Sonrío. No puedo hacer otra cosa que sonreír.

No me animo a decirle general. Él me tutea, como gran conocedor de las voluntades y de los ánimos de las personas. Rápidamente entra en confianza. Lo primero que impacta es la pregnancia de su carácter. He escuchado hablar de él infinitas veces pero nunca imaginé que tendría este nivel de simpatía. Es un hombre grande y pesado, un hombre que lidera el país y nunca en nuestra charla da muestras de cansancio.

Se sirve una bebida con alcohol y se acomoda en el sillón. No me pregunta qué me trae por su casa. Actúa como si supiera exactamente todo el pasado y todos los instantes del futuro. Se mueve con tranquilidad, como dueño del terreno.

Le pido que me indique qué ha hecho en Mendoza, en la inauguración del Congreso de Filosofía.

Suelta la lengua y mira hacia el costado. Dice:

“Vea, señor, no puedo andar diciendo mis intimidades”.

Le pido por favor que me dé una pista sobre lo sucedido.

Él vuelve a correr la lengua. La tiene seca. Traga un poco del vaso. Y dice que eso está escrito ya, que forma parte de sus memorias y que lo que ha hecho es dar un discurso para los filósofos. Y cuando dice “filósofos” creo percibir un extraño desprecio en el tono de su lengua.

Le digo que ese discurso es asunto de enconadas diatribas, como casi todo lo que él ha dicho.

Me dice que él no puede saber con exactitud cómo serán tomadas sus palabras en el futuro pero que está seguro de que se armará lío con lo que diga porque los contreras siempre están dispuestos a atacar al pueblo de Perón.

Le pido un whisky. Se ríe y me dice que la cosa se está poniendo interesante. Agrega que la lengua se suelta cuando entra el alcohol.

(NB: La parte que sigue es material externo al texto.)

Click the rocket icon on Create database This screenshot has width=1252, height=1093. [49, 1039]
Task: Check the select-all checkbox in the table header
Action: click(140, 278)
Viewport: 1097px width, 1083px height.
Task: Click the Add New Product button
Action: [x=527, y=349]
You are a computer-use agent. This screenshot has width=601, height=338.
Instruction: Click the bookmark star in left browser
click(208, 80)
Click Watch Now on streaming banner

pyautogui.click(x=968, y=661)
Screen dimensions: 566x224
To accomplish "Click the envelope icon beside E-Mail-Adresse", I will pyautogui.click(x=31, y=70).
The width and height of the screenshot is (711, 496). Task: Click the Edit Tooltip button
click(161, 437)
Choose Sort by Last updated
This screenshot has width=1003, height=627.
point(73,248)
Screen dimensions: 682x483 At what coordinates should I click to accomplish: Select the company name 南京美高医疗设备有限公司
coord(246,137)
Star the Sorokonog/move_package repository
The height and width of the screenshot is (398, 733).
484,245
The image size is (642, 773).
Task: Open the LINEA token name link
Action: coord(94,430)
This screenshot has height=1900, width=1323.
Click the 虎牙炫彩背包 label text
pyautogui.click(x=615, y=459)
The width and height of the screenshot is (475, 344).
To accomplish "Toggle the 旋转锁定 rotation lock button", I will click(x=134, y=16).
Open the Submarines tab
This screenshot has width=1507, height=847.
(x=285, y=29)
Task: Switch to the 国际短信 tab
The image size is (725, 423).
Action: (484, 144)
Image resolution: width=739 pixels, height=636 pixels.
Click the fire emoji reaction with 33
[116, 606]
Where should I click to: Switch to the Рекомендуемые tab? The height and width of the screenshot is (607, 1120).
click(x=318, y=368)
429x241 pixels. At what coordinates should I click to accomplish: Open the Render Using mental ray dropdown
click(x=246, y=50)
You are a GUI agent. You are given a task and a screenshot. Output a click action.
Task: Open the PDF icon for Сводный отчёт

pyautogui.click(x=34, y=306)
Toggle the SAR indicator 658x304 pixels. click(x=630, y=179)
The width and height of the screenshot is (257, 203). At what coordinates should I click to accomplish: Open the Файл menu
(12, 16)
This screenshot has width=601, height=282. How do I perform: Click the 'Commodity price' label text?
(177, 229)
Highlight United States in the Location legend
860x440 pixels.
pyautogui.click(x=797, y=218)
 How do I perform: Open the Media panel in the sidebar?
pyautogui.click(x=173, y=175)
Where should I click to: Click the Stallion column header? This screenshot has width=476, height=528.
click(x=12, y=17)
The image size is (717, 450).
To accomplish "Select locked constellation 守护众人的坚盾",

Le pido que hable del filósofo que lo ayudó a escribir el discurso.

Me dice que eso sería andar fisgoneando y andar revelando secretos. Dice que a los amigos no se los traiciona, que la principal virtud de un peronista es la fidelidad y que seguro, en el futuro, habrá militantes que macharán con la marcha peronista y que después nos traicionarán.

Le digo que tiene toda la razón. Y que eso ya ha sucedido.

Me dice que nada lo asombra.

En ese instante, entra Eva y lo llama.

El general pide disculpas y se va hacia el cuarto. Yo ingreso en una especie de extraño sueño, como si la bebida que he tomado me hiciera un efecto hipnótico o somnífero.   Mientras me recuesto en el sillón siento que mis piernas se aflojan.

Aparezco en mi departamento de Almagro, ya convertido en otro.